Security World Software Firmware Image OCS Softcard Module FIPS Level 3

13.6.14

13.4.5 (FIPS 140-3 certified)

13.6.14

Yes

nShield 5c 10G

Security World Software Firmware Image OCS Softcard Module FIPS Level 3

13.6.14

13.4.5 (FIPS 140-3 certified)

14.0.4

Yes

Requirements

Before starting the integration process

Familiarize yourself with:

  • The documentation for the nShield HSM.

  • The nShield Container Option Pack User Guide.

  • The documentation and setup process for Red Hat OpenShift.

What changed since the last integration test

  • The deployment server changed from Red Hat 8 to a Red Hat 9.

  • The OpenShift version changed from 4.14.7 to 4.20.6.

  • The Security World Client software version changed from 13.4.4 to 13.6.14.

  • The nShield Container Option Pack (nCOP) version changed from 1.1.2 to 1.1.3.

  • yaml attributes:

    • Affinity attributes
      These attributes were added to the yaml files because OpenShift can deploy pods in different worker nodes. These attributes were added to the yaml files so the application pods deploy on the same node as the hardserver pod.

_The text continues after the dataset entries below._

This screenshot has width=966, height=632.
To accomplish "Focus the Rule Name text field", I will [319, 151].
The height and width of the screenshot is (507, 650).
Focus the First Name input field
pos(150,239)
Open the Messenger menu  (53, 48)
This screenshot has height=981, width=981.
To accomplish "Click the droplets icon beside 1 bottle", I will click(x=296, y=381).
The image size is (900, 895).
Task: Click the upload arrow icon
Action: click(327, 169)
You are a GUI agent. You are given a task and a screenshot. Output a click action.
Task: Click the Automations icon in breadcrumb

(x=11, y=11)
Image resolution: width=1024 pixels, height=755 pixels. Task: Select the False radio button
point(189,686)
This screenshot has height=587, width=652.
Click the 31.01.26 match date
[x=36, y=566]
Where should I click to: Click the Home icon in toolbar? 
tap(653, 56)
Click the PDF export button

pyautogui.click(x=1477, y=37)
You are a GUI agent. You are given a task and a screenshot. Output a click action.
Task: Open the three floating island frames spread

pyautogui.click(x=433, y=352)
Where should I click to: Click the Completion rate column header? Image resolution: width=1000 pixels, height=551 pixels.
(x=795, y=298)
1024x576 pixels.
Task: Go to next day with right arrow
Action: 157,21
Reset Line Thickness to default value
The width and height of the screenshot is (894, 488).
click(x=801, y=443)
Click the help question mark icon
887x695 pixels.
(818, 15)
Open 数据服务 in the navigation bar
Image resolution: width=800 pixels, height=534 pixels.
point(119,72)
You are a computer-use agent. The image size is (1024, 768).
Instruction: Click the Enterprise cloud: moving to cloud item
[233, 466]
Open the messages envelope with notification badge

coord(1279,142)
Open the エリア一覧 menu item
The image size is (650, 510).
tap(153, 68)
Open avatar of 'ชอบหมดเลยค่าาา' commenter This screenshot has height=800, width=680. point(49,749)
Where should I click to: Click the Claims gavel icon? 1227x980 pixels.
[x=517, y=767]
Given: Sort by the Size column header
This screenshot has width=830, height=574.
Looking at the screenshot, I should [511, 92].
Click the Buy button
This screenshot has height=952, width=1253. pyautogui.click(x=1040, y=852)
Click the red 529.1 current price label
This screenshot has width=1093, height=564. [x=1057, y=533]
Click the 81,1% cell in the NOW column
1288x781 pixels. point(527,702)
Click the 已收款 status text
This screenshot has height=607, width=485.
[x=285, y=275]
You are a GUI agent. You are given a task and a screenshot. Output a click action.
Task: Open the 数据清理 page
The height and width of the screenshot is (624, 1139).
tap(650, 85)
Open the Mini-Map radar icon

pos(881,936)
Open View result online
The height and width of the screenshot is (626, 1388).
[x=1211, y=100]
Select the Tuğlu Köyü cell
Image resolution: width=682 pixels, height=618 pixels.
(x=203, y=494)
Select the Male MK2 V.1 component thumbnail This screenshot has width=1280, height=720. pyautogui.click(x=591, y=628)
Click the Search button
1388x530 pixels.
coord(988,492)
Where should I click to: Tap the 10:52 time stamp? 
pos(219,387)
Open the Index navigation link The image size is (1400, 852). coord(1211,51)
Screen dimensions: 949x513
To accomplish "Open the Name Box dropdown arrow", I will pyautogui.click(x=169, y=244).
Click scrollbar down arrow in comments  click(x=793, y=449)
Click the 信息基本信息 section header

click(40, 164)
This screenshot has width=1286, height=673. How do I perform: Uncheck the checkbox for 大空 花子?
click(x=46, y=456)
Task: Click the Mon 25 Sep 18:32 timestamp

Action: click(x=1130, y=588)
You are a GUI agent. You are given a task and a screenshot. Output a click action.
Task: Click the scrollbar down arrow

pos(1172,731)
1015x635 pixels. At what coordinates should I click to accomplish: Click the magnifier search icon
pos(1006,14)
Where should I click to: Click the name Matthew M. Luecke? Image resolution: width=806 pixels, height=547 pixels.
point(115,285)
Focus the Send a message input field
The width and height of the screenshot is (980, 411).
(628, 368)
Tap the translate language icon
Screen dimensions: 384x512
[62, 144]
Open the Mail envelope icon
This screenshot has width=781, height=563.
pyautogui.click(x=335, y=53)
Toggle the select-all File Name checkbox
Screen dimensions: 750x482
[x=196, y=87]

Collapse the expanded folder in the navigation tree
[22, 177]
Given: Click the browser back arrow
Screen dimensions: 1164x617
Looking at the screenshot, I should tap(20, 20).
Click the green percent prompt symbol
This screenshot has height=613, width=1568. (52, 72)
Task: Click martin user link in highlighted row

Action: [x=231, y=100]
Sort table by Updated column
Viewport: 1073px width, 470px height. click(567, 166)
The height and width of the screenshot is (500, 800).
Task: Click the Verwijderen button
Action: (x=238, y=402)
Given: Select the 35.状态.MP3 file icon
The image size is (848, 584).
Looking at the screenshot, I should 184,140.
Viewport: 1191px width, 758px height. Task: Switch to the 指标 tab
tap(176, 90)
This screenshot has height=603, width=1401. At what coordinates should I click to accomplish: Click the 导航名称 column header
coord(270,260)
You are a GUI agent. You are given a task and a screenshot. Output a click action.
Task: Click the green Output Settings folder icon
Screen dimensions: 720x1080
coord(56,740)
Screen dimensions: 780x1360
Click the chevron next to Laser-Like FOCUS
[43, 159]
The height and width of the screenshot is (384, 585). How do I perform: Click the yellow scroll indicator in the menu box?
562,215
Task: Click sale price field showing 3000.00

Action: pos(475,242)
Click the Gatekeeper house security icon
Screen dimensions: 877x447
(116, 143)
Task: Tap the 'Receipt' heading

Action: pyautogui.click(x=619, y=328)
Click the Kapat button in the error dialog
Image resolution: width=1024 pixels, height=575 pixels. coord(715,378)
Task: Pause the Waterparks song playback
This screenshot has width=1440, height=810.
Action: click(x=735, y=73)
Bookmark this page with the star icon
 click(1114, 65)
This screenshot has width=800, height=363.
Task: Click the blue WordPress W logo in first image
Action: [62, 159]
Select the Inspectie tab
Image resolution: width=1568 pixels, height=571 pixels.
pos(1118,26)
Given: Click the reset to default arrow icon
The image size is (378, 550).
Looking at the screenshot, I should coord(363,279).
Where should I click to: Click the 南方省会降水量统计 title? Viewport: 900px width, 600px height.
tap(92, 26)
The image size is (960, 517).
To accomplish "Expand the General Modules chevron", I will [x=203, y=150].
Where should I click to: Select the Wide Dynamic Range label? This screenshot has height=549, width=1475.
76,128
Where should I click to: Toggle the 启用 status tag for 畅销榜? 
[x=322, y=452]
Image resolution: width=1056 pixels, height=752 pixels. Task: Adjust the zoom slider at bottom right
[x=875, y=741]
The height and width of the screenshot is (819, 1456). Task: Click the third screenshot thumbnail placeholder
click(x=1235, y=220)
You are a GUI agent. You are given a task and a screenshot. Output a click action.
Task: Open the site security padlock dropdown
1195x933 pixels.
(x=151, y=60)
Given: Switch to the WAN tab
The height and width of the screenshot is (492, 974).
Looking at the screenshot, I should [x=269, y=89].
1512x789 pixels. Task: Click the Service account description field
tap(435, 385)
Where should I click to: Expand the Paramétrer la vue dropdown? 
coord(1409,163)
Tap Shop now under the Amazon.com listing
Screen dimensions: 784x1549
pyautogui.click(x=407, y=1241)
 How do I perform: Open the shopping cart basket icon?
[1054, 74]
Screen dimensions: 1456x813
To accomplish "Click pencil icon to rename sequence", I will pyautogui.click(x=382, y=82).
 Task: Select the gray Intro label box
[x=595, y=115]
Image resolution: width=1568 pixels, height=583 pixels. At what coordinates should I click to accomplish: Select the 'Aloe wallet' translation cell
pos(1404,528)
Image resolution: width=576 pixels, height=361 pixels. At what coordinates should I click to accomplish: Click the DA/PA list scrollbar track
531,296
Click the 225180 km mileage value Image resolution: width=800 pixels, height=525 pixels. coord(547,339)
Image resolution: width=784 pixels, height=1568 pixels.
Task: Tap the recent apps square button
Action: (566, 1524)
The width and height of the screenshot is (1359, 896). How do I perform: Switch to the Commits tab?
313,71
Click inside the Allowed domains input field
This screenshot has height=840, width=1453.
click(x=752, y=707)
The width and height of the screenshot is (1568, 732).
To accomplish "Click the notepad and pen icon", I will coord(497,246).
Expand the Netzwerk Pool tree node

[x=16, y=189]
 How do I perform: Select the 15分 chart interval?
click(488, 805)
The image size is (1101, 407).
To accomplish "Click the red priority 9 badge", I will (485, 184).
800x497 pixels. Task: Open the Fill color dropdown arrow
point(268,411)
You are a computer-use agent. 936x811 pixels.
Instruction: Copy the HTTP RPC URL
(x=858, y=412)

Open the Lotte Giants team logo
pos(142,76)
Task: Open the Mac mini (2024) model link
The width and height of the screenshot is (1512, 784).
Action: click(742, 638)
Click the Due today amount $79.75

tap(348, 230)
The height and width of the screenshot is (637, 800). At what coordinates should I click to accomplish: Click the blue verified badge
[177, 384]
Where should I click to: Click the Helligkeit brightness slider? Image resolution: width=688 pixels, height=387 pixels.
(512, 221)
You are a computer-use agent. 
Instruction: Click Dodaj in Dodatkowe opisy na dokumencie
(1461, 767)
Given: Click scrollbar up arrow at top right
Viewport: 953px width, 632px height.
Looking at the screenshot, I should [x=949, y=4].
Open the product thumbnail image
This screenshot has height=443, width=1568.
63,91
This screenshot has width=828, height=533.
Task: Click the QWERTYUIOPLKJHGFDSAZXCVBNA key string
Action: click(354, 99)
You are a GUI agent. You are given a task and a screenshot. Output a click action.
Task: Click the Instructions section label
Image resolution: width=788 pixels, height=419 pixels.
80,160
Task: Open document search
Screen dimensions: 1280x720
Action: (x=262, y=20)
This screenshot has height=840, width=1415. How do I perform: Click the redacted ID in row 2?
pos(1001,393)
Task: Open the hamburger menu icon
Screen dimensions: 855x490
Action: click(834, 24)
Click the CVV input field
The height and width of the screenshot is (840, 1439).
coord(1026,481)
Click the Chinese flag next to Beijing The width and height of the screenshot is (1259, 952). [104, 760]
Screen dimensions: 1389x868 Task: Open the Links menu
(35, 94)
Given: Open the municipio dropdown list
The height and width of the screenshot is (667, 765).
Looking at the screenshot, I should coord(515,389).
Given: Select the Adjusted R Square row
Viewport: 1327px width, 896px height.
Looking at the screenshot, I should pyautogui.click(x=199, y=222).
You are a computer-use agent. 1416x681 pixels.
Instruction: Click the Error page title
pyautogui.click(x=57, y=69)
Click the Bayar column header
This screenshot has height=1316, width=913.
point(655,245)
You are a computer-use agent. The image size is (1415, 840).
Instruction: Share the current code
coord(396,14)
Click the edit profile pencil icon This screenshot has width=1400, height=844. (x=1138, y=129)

    • ServiceAccountName attribute
      This attribute was added to resolve security warnings. It contains the service account name that is new and created during the deployment process. All pods run under this service account. The service account name is ncop-sa.

    • Name changes
      The yaml files used the nscop string on some attributes. This string changed to ncop to match the nCOP name.

  • HSMs changes: Connect XC and the nShield 5c continue to be supported, nShield 5c 10G is also supported now.